Less than a year later, Alexander filed for divorce in the Austrian courts. Schlesinger tried to have his wife committed to a mental institution with the help of a psychiatrist friend. His plan was thwarted by a suspicious hospital administrator who commissioned an independent police psychiatrist to assess her. The police psychiatrist concluded that the diagnosis had been fabricated and instead arranged to have Schlesinger evicted from the family home after deeming him a danger to the mother and children. For the next year and a half the children did not spend a single night away from their mother, while Schlesinger had limited and supervised visiting rights to the children. Meanwhile, the custody case slowly worked its way through the courts.

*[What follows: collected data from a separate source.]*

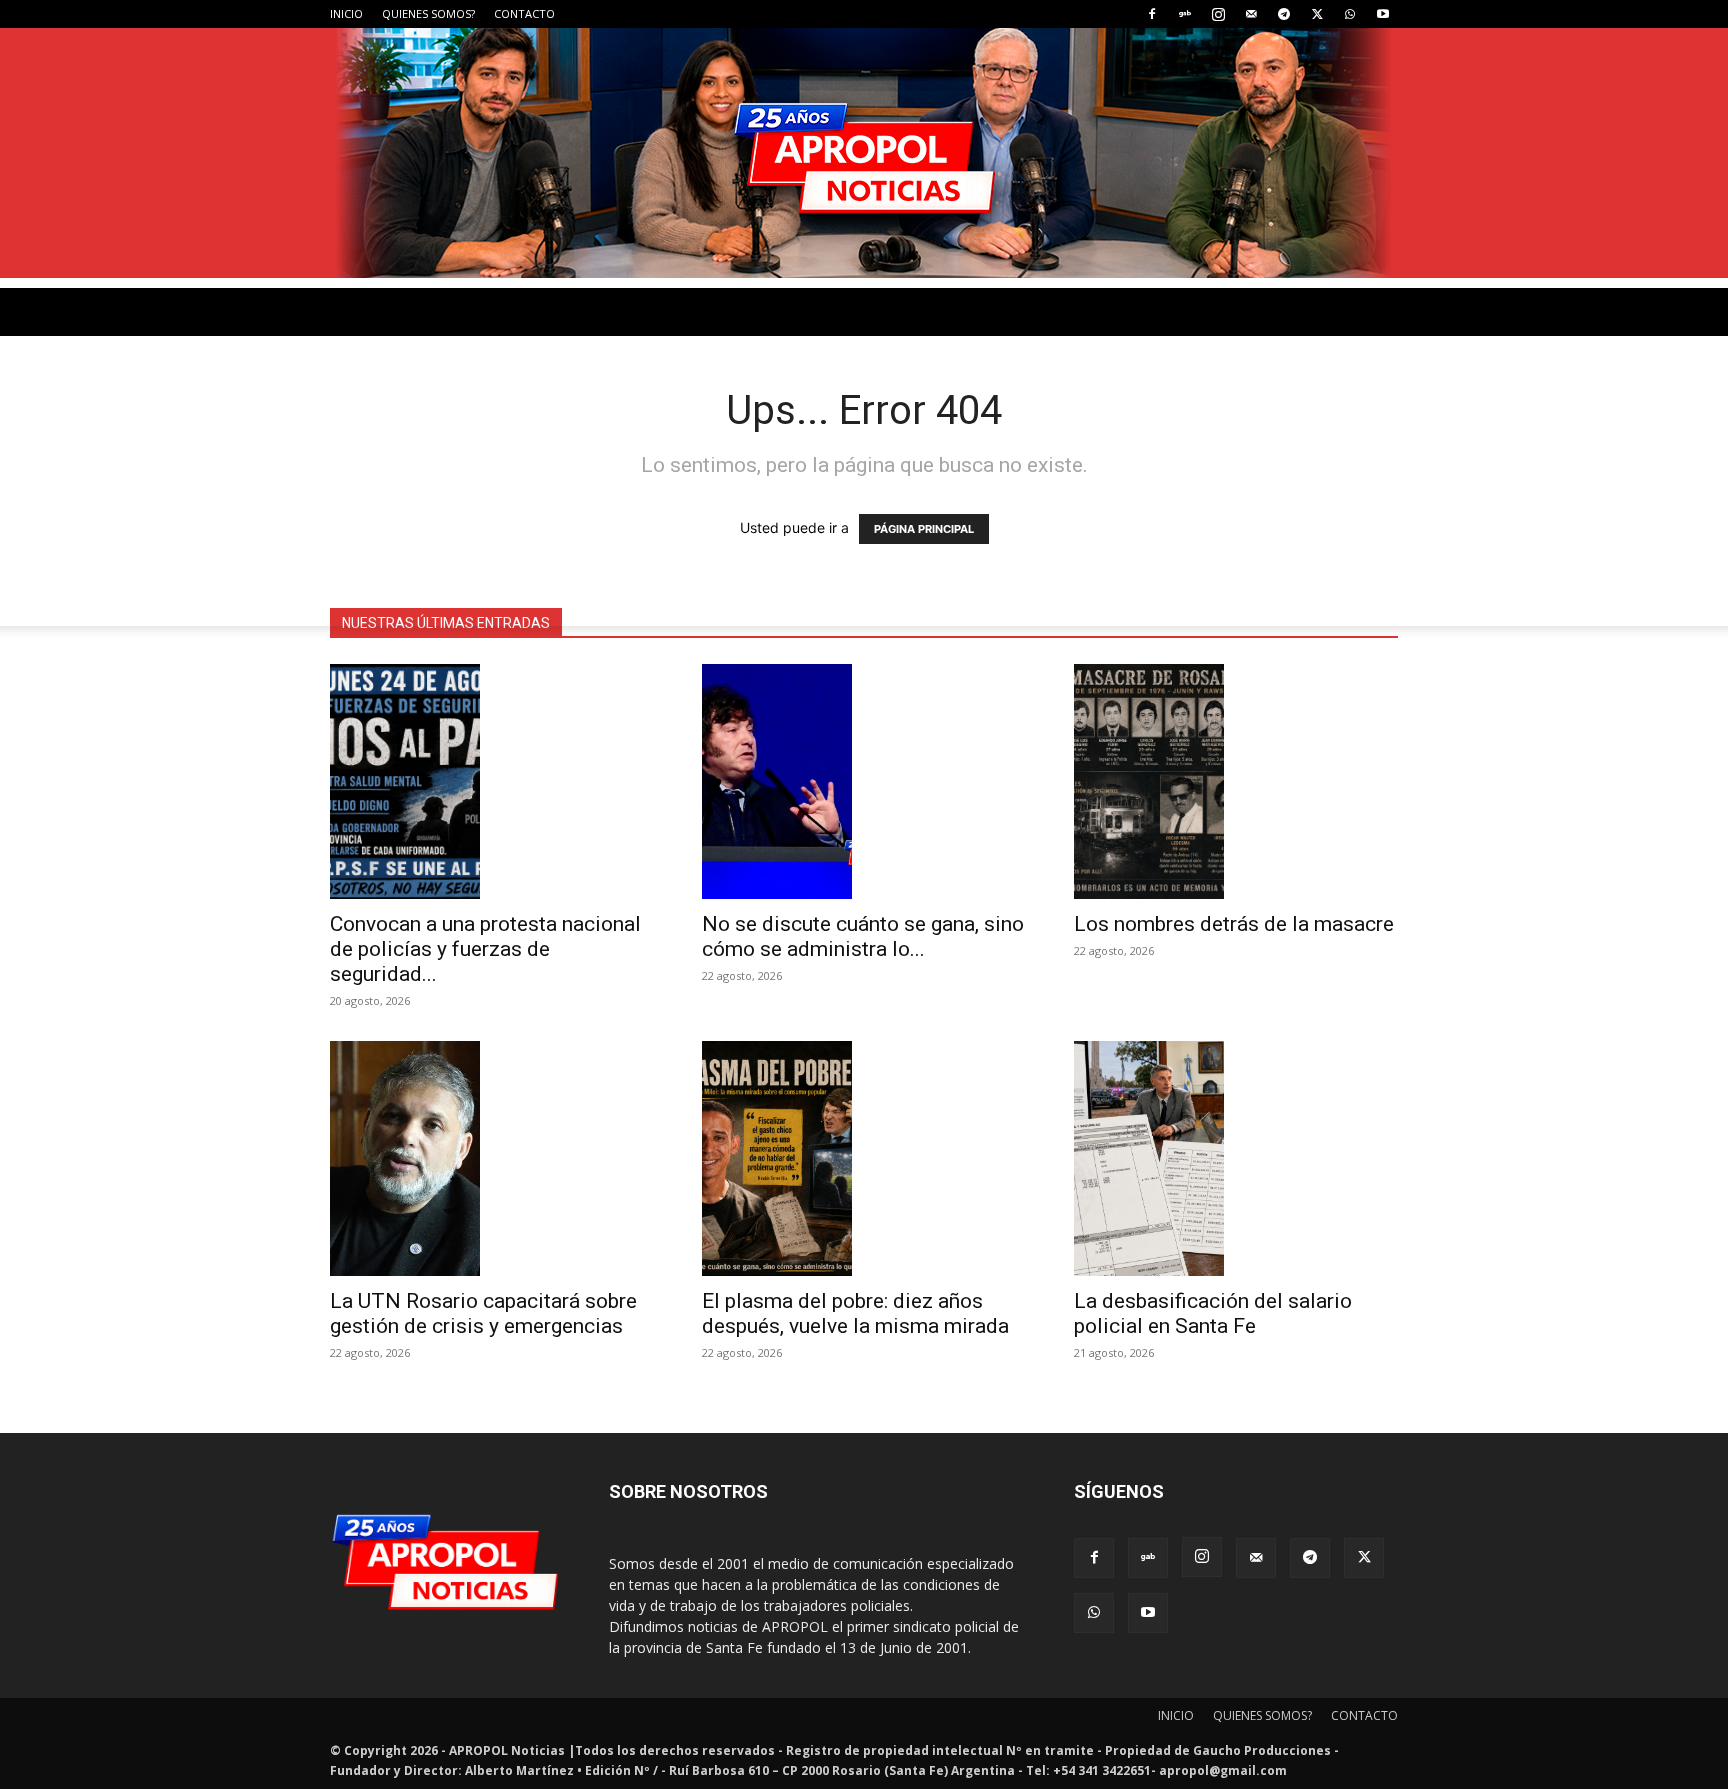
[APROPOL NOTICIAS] (864, 153)
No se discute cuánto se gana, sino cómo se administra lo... (863, 936)
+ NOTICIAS (933, 601)
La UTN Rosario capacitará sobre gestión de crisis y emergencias (483, 1313)
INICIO (346, 13)
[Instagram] (1218, 14)
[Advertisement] (864, 428)
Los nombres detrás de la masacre (1234, 924)
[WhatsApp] (1350, 14)
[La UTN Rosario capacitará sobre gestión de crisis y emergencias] (492, 1158)
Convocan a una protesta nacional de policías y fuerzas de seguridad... (485, 949)
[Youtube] (1383, 14)
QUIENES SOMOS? (428, 13)
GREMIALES (561, 601)
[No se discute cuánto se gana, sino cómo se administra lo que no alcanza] (864, 781)
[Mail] (1251, 14)
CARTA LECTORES (689, 601)
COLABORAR (822, 601)
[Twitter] (1317, 14)
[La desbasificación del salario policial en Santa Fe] (1236, 1158)
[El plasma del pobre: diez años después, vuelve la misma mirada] (864, 1158)
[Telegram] (1284, 14)
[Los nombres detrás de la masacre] (1236, 781)
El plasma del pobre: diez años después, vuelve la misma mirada (855, 1313)
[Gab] (1185, 14)
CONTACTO (524, 13)
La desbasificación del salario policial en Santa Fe (1213, 1313)
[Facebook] (1152, 14)
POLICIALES (454, 601)
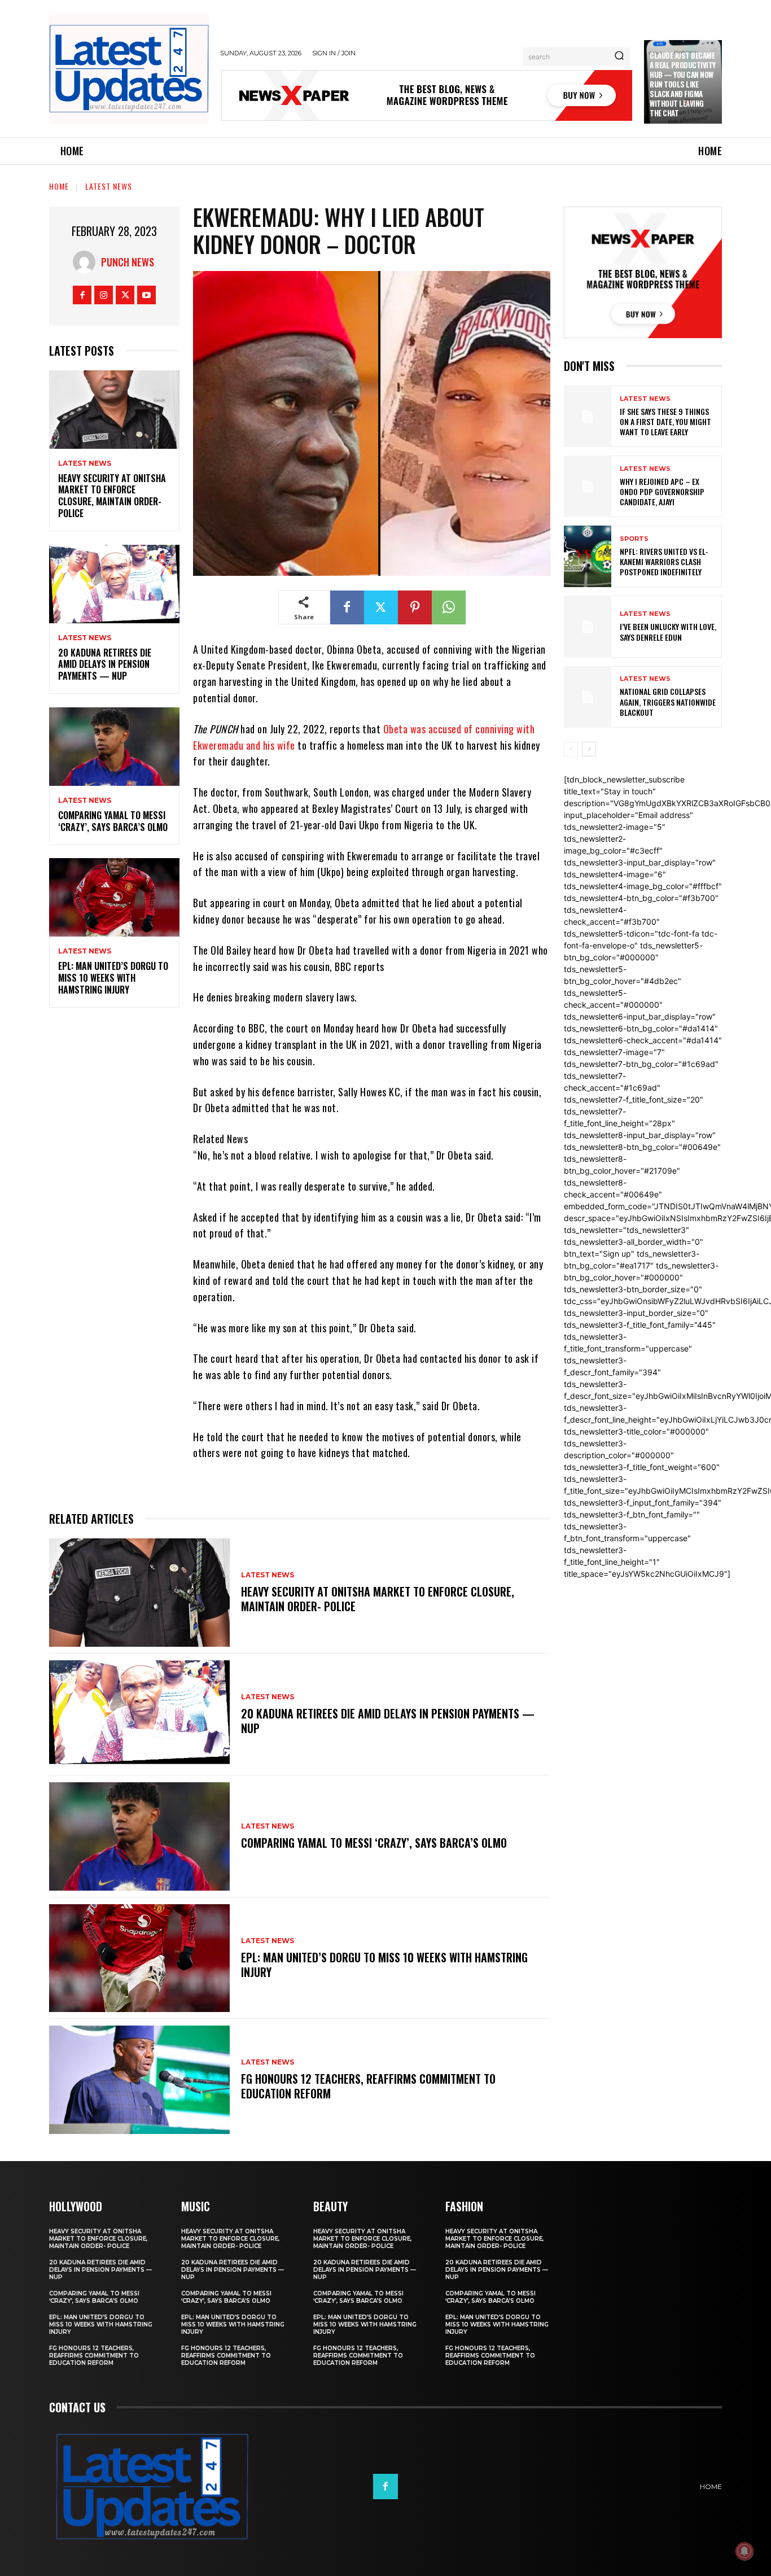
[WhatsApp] (449, 607)
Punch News (127, 262)
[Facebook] (82, 295)
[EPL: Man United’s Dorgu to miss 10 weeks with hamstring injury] (114, 897)
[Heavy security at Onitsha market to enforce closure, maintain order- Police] (114, 409)
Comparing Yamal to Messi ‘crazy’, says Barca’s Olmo (113, 821)
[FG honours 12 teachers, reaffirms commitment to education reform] (139, 2080)
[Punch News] (87, 262)
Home (59, 186)
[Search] (619, 56)
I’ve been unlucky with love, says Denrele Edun (668, 631)
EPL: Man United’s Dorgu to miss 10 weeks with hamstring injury (113, 977)
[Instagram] (103, 295)
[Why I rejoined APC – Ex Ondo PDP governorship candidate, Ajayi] (587, 486)
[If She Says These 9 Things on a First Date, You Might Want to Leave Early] (587, 416)
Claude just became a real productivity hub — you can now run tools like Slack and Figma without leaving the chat (683, 84)
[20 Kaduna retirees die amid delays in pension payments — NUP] (114, 584)
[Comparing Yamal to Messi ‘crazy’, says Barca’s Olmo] (114, 746)
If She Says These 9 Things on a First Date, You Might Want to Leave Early (665, 421)
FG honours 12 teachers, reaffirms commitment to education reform (368, 2086)
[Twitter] (125, 295)
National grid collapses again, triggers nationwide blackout (668, 701)
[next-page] (589, 749)
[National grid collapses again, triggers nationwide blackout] (587, 697)
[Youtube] (146, 295)
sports (634, 539)
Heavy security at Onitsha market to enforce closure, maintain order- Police (112, 495)
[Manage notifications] (744, 2551)
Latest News (108, 186)
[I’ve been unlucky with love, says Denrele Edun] (587, 626)
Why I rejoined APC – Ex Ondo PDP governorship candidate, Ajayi (662, 491)
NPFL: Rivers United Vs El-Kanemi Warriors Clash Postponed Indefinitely (664, 561)
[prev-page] (571, 749)
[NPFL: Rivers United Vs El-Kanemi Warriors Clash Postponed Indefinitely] (587, 556)
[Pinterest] (415, 607)
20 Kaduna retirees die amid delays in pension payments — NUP (104, 664)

Alexander claims that Schlesinger is a family friend of a high court judge in Austria who influenced the trial judge in the custody case. The trial judge, Susanne Göttlicher, appointed a child psychologist who deemed Alexander unfit for parenting. “The mother has limited parenting abilities,” the psychologist found. “She inadequately interacts and bonds with her children.” The forcible seizure of the children followed on July 25, 2011. Alexander maintains that the court manipulated the 2011 report’s findings to get the desired result — awarding of custody to the father. The psychologist who tested her, she said, had no qualifications in adult psychiatry. After the children were taken, she had herself reassessed privately, leading to a second court-commissioned evaluation. Both reports contradicted the initial report and found that she was perfectly sane and a good mother. But Göttlicher has declined to accept these reports in evidence. Alexander, claiming bias, asked that the case be moved to another jurisdiction and that the judge be replaced, but her applications were denied by a lower court. She has appealed the decision and asked for an investigation of Göttlicher.
The worst part of this terrible story is that the boys are suffering. While they had been in the full-time care of the mother prior to the seizure, they are now largely cared for by two Filipino nurses, Alexander said. Although they just turned 4, they are still in diapers and appear disturbed and confused. They hardly speak and have trouble interacting with others, the mother said.
Alexander told me that the state of her children only increases her resolve. “I just want my boys back in my arms where they belong,” she said. “I miss them so much and feel so powerless watching their childhood slipping away.”